# Polystrene foam



## jburd964 (May 4, 2009)

I suppose these are the sheet of foam that your talking about. If so this sheets aren't that great of a insulator. Depending on your location as to the amount of saving it will get you. Seeing as it was free it's better then nothing. If it were me and I was going through the effort, which will be a lot to install sheet insulation in a attic, I would spend the amount that it would cost and blow in some Cellulose insulation. It's not my favorite insulator but cheap and easy of use in a attic.


----------



## Gary in WA (Mar 11, 2009)

Where are you located?

What thickness and type/color foam board?

Is any HVAC in attic?

And, welcome to the forum!

Gary


----------



## Jhd128 (Aug 22, 2011)

Thanks! I live in Dallas and it's Dow plazamate foam board.
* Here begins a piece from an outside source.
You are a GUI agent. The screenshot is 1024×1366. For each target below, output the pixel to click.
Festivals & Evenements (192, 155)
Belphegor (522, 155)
There is hvac in the attic and I know it's a little bit of work but u figured anything would be better than nothing for now.


----------



## Gary in WA (Mar 11, 2009)

Here is a good one to get you started: http://www.buildingscience.com/docu.../information-sheet-ducts-in-conditioned-space

Click on others at the bottom of page.

Another one; http://www.buildingscience.com/documents/digests/bsd-102-understanding-attic-ventilation?full_view=1

And finally: http://www.joelstiburek.com/topten/south.htm

Gary


----------